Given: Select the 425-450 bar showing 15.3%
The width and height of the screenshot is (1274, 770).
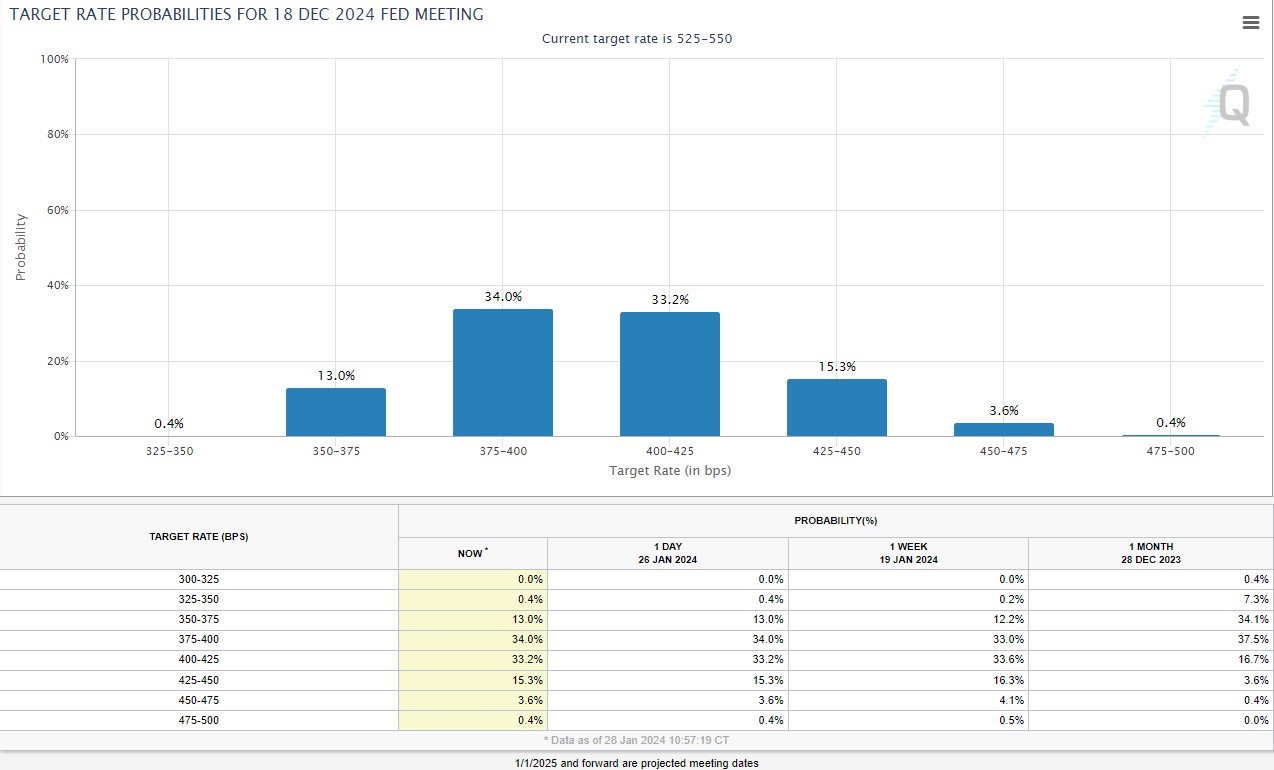Looking at the screenshot, I should point(836,407).

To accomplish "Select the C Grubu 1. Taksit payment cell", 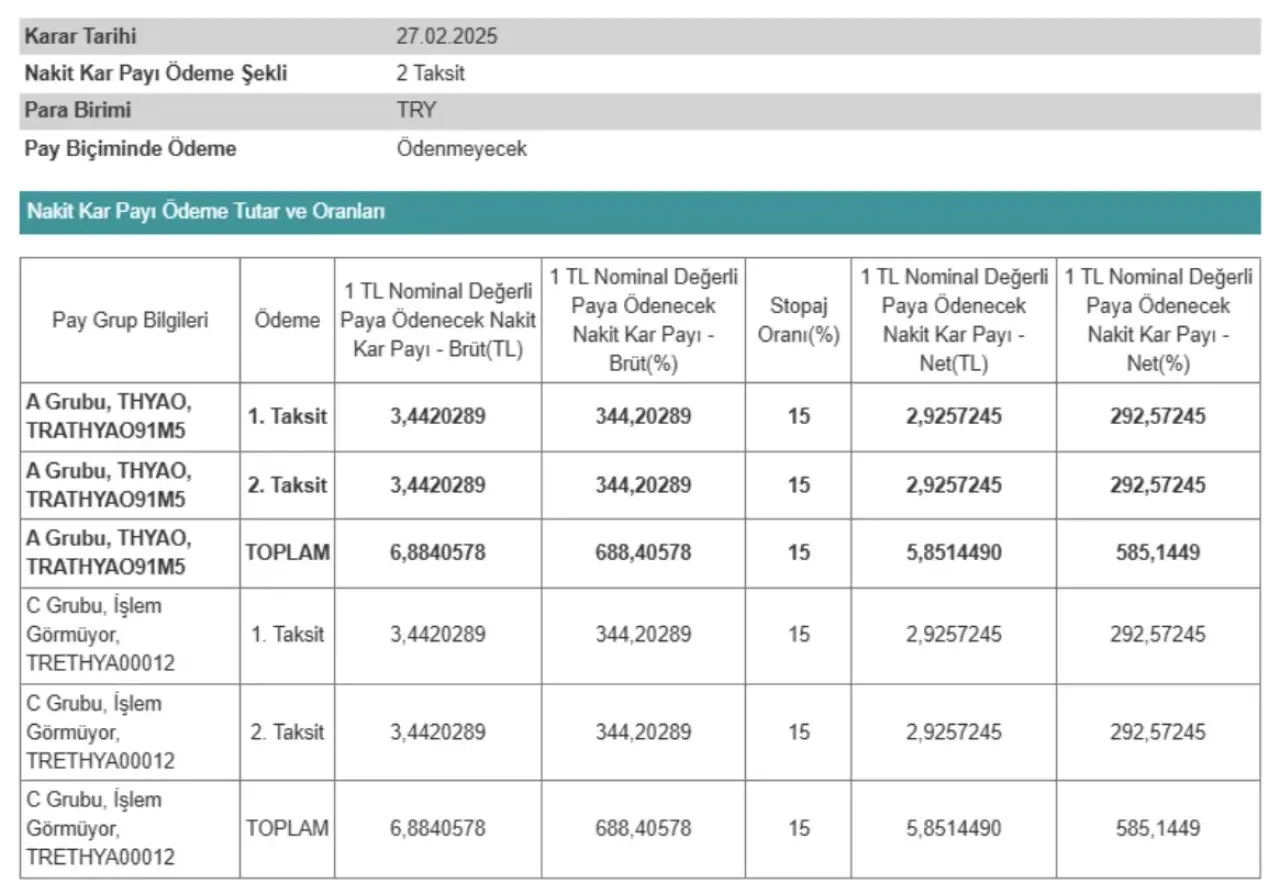I will click(288, 635).
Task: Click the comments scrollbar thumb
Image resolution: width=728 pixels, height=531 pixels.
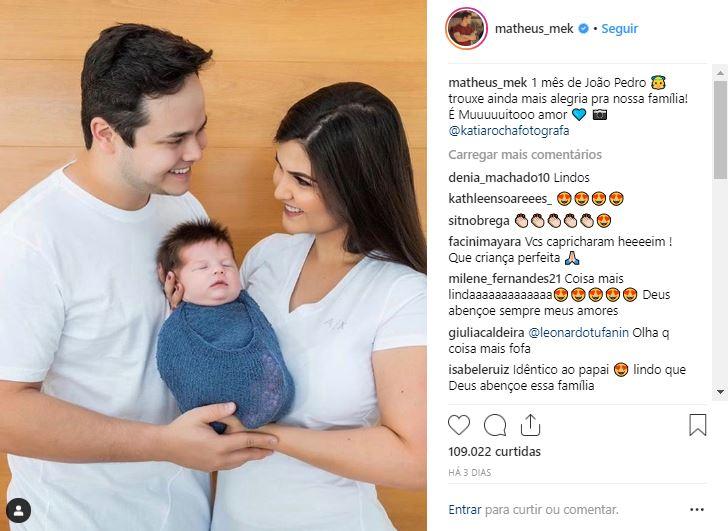Action: click(x=720, y=130)
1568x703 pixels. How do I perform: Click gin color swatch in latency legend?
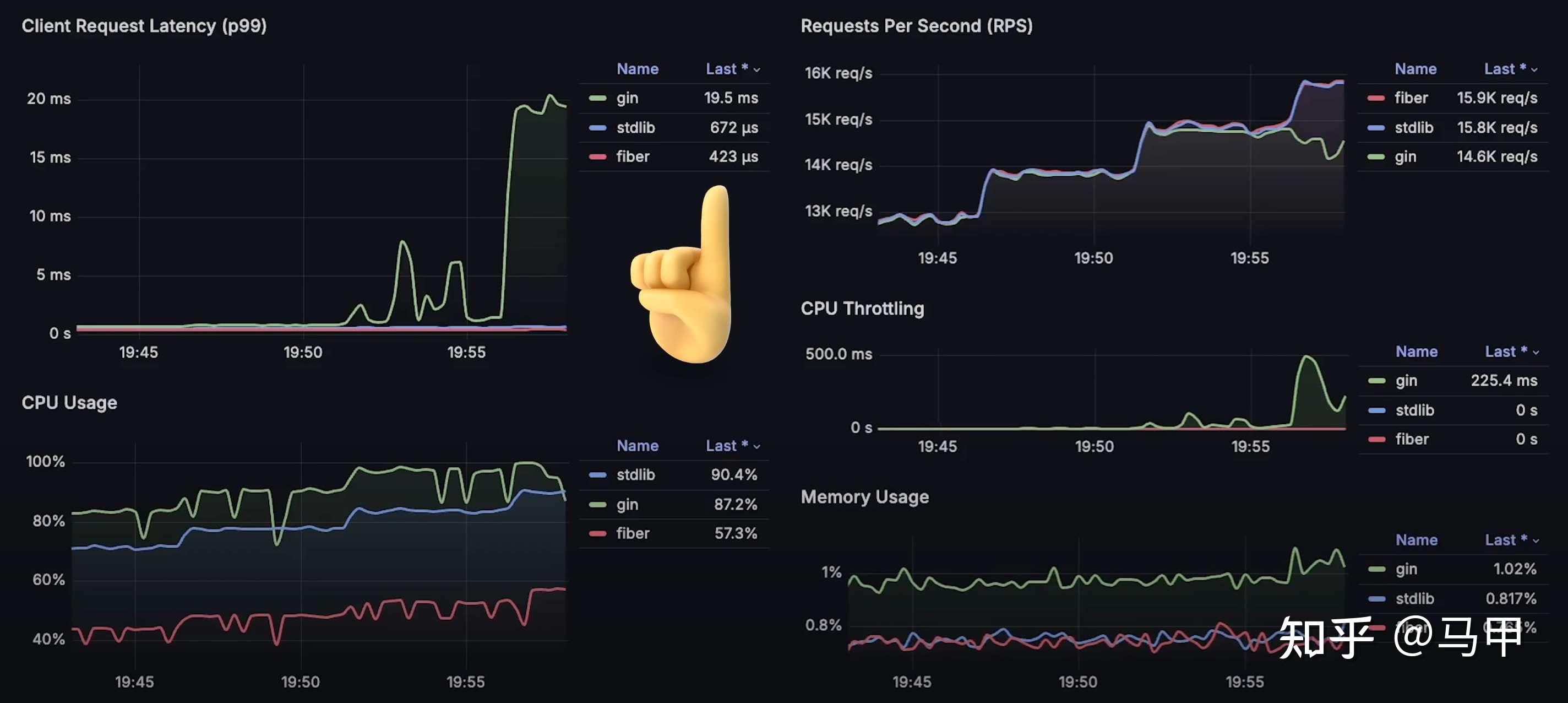[x=597, y=98]
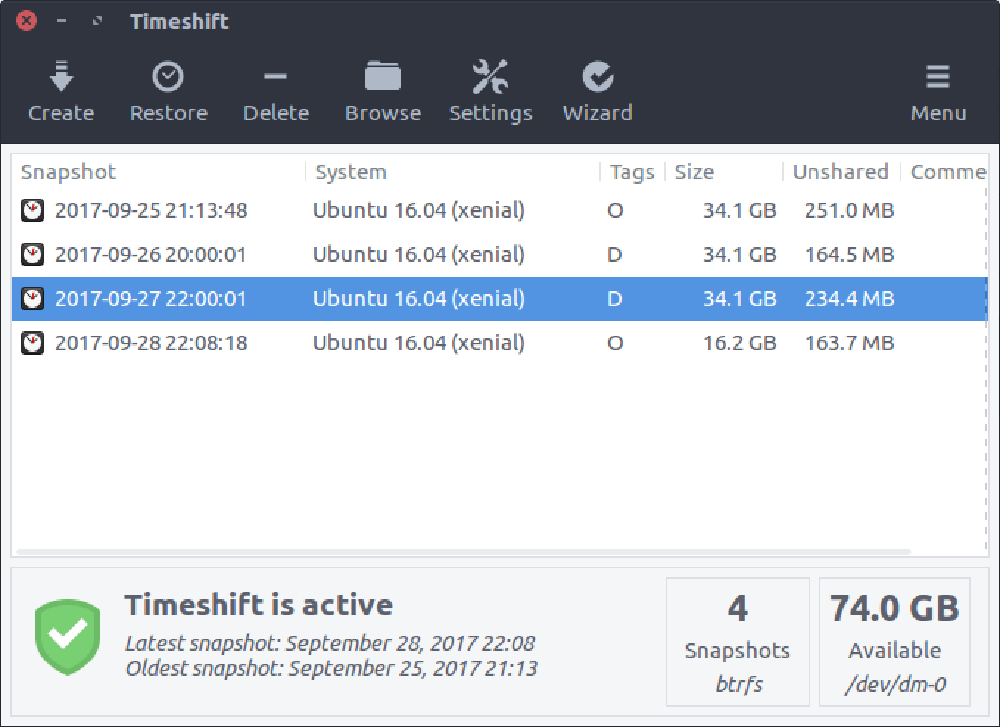Click the Tags column header

pyautogui.click(x=631, y=172)
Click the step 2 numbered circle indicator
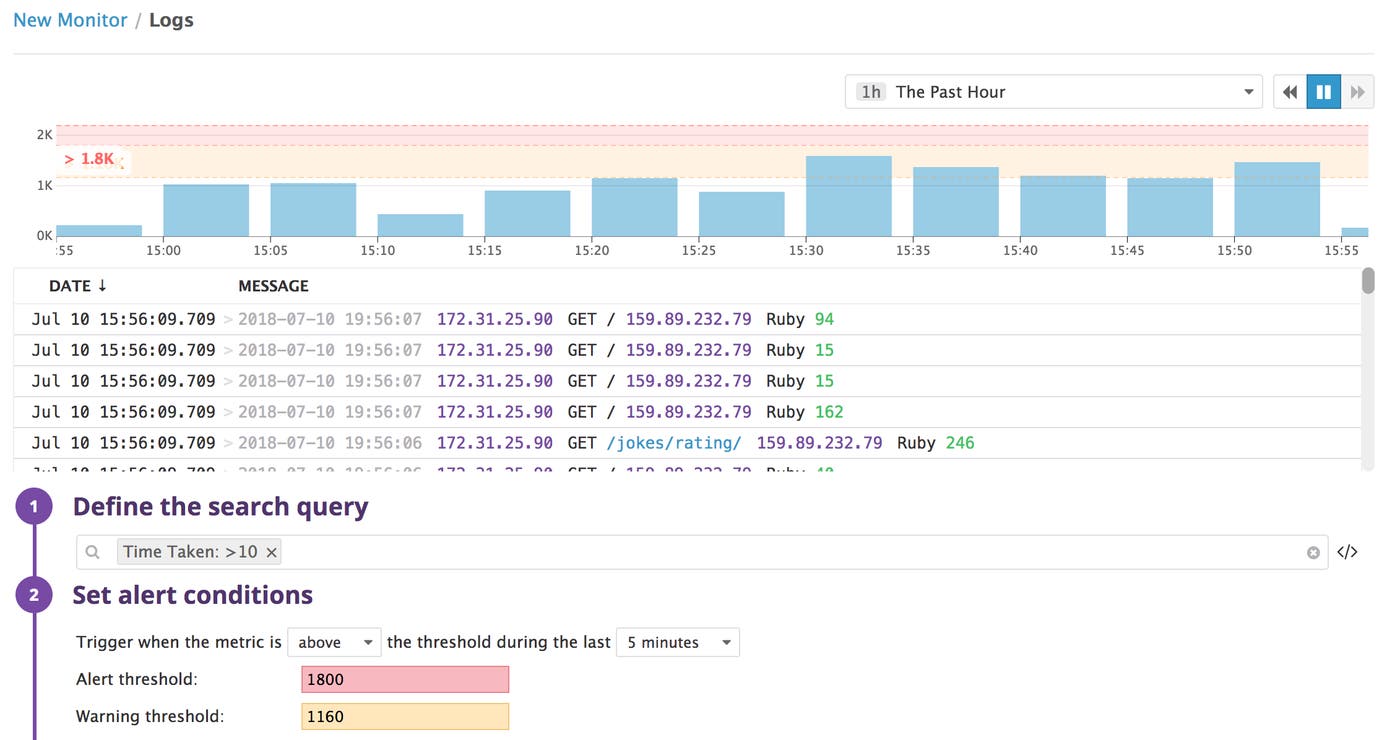The height and width of the screenshot is (740, 1400). click(x=35, y=594)
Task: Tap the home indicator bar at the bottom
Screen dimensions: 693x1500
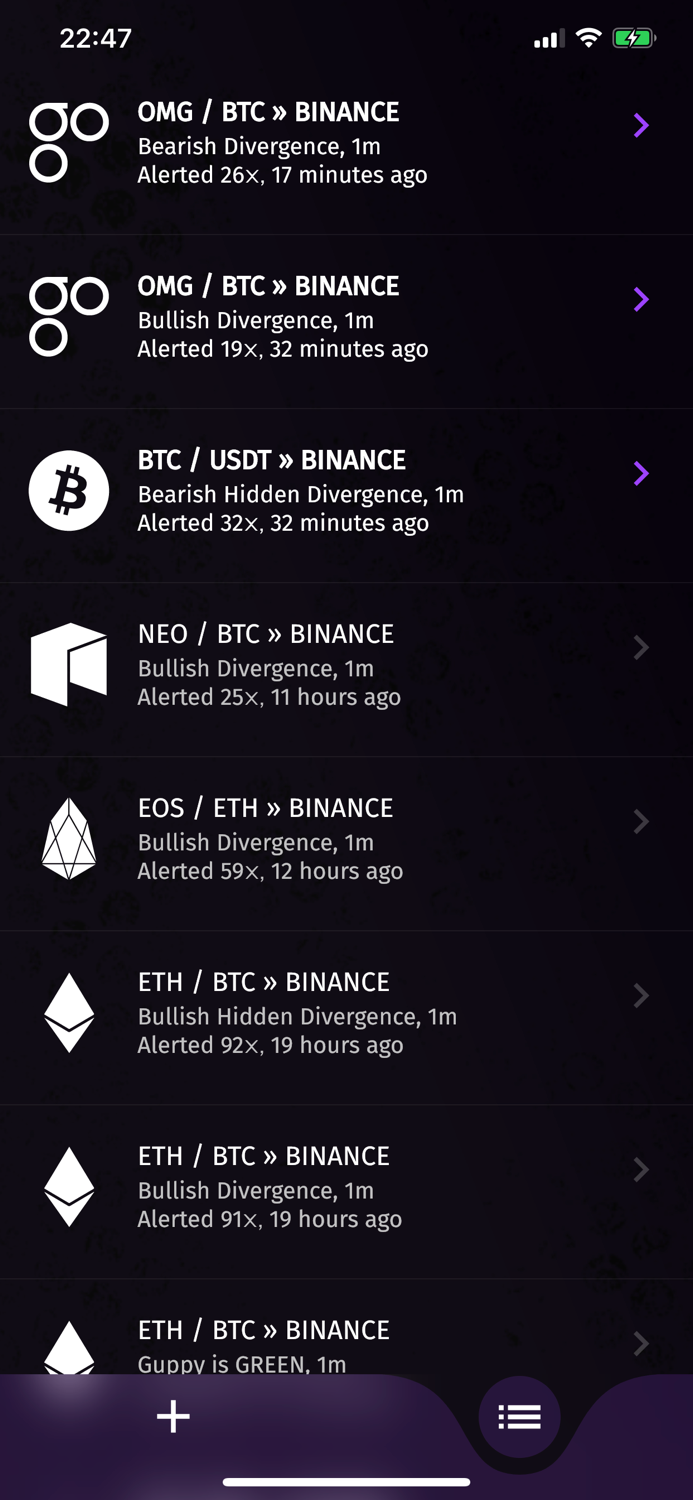Action: (346, 1483)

========================================

◆ **DIRECTION**
Copy the items from the line with "Click the step 2 numbered circle indicator" up to and including the last line of the items, replacing "indicator" with "marker" and changing nothing else. Leave the pictures out.

◆ **FINISHED TASK**
Click the step 2 numbered circle marker
The height and width of the screenshot is (740, 1400). click(x=35, y=594)
Task: Tap the home marker bar at the bottom
Screen dimensions: 693x1500
Action: (346, 1483)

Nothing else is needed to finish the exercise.